• [Work order] Reproduce each entry exactly.

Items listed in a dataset
_ _ _

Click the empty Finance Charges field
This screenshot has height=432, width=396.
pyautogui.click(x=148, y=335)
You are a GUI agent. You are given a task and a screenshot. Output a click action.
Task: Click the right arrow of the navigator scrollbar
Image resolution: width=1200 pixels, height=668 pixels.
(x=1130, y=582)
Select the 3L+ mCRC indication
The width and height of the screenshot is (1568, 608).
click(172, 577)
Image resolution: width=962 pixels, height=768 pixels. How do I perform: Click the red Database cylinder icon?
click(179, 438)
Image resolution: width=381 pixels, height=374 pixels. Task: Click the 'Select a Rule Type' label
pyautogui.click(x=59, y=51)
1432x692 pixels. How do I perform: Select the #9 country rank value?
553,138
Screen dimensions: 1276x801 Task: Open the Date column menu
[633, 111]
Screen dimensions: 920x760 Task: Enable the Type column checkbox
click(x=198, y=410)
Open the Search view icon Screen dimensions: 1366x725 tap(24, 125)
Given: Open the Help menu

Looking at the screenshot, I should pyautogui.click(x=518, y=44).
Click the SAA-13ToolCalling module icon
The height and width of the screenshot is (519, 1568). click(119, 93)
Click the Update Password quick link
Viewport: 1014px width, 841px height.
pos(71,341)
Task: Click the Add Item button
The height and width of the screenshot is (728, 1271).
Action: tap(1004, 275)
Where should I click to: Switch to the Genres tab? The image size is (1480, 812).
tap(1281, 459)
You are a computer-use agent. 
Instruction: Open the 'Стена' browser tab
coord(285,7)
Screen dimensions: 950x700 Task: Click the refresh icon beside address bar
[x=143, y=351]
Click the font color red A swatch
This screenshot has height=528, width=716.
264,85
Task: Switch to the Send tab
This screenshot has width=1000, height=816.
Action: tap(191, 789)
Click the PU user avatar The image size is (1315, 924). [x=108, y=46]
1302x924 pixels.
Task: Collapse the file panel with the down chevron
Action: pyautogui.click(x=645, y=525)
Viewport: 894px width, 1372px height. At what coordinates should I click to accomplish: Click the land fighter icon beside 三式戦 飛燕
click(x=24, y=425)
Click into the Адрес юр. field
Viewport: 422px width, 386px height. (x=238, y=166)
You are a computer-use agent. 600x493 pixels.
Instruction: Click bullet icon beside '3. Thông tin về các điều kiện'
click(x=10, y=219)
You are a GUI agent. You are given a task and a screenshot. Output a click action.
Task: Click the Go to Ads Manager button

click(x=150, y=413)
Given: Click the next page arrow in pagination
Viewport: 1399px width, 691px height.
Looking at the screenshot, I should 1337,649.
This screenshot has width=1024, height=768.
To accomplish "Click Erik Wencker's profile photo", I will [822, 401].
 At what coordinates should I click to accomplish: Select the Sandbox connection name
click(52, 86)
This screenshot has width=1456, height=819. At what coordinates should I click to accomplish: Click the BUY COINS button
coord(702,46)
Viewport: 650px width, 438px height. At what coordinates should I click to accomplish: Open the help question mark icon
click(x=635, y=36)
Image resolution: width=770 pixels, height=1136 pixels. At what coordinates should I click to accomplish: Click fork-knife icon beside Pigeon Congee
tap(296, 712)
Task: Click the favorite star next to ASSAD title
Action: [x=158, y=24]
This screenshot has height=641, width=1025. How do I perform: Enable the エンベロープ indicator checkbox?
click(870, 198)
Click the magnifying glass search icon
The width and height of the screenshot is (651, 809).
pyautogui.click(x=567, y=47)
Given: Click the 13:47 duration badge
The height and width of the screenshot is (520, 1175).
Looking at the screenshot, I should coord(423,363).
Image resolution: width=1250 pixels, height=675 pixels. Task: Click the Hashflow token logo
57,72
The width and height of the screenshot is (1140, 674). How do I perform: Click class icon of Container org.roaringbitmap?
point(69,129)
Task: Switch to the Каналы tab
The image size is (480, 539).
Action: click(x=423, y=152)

_ _ _

• [Completed exercise]
Click the empty Finance Charges field
This screenshot has height=432, width=396.
pyautogui.click(x=148, y=335)
You are a GUI agent. You are given a task and a screenshot. Output a click action.
Task: Click the right arrow of the navigator scrollbar
Image resolution: width=1200 pixels, height=668 pixels.
(x=1130, y=582)
Select the 3L+ mCRC indication
The width and height of the screenshot is (1568, 608).
click(172, 577)
Image resolution: width=962 pixels, height=768 pixels. How do I perform: Click the red Database cylinder icon?
click(179, 438)
Image resolution: width=381 pixels, height=374 pixels. Task: Click the 'Select a Rule Type' label
pyautogui.click(x=59, y=51)
1432x692 pixels. How do I perform: Select the #9 country rank value?
553,138
Screen dimensions: 1276x801 Task: Open the Date column menu
[633, 111]
Screen dimensions: 920x760 Task: Enable the Type column checkbox
click(x=198, y=410)
Open the Search view icon Screen dimensions: 1366x725 tap(24, 125)
Given: Open the Help menu

Looking at the screenshot, I should pyautogui.click(x=518, y=44).
Click the SAA-13ToolCalling module icon
The height and width of the screenshot is (519, 1568). click(119, 93)
Click the Update Password quick link
Viewport: 1014px width, 841px height.
pos(71,341)
Task: Click the Add Item button
The height and width of the screenshot is (728, 1271).
Action: tap(1004, 275)
Where should I click to: Switch to the Genres tab? The image size is (1480, 812).
tap(1281, 459)
You are a computer-use agent. 
Instruction: Open the 'Стена' browser tab
coord(285,7)
Screen dimensions: 950x700 Task: Click the refresh icon beside address bar
[x=143, y=351]
Click the font color red A swatch
This screenshot has height=528, width=716.
264,85
Task: Switch to the Send tab
This screenshot has width=1000, height=816.
Action: tap(191, 789)
Click the PU user avatar The image size is (1315, 924). [x=108, y=46]
1302x924 pixels.
Task: Collapse the file panel with the down chevron
Action: pyautogui.click(x=645, y=525)
Viewport: 894px width, 1372px height. At what coordinates should I click to accomplish: Click the land fighter icon beside 三式戦 飛燕
click(x=24, y=425)
Click into the Адрес юр. field
Viewport: 422px width, 386px height. (x=238, y=166)
You are a computer-use agent. 600x493 pixels.
Instruction: Click bullet icon beside '3. Thông tin về các điều kiện'
click(x=10, y=219)
You are a GUI agent. You are given a task and a screenshot. Output a click action.
Task: Click the Go to Ads Manager button

click(x=150, y=413)
Given: Click the next page arrow in pagination
Viewport: 1399px width, 691px height.
Looking at the screenshot, I should 1337,649.
This screenshot has width=1024, height=768.
To accomplish "Click Erik Wencker's profile photo", I will [822, 401].
 At what coordinates should I click to accomplish: Select the Sandbox connection name
click(52, 86)
This screenshot has width=1456, height=819. At what coordinates should I click to accomplish: Click the BUY COINS button
coord(702,46)
Viewport: 650px width, 438px height. At what coordinates should I click to accomplish: Open the help question mark icon
click(x=635, y=36)
Image resolution: width=770 pixels, height=1136 pixels. At what coordinates should I click to accomplish: Click fork-knife icon beside Pigeon Congee
tap(296, 712)
Task: Click the favorite star next to ASSAD title
Action: [x=158, y=24]
This screenshot has height=641, width=1025. How do I perform: Enable the エンベロープ indicator checkbox?
click(870, 198)
Click the magnifying glass search icon
The width and height of the screenshot is (651, 809).
pyautogui.click(x=567, y=47)
Given: Click the 13:47 duration badge
The height and width of the screenshot is (520, 1175).
Looking at the screenshot, I should coord(423,363).
Image resolution: width=1250 pixels, height=675 pixels. Task: Click the Hashflow token logo
57,72
The width and height of the screenshot is (1140, 674). How do I perform: Click class icon of Container org.roaringbitmap?
point(69,129)
Task: Switch to the Каналы tab
The image size is (480, 539).
Action: click(x=423, y=152)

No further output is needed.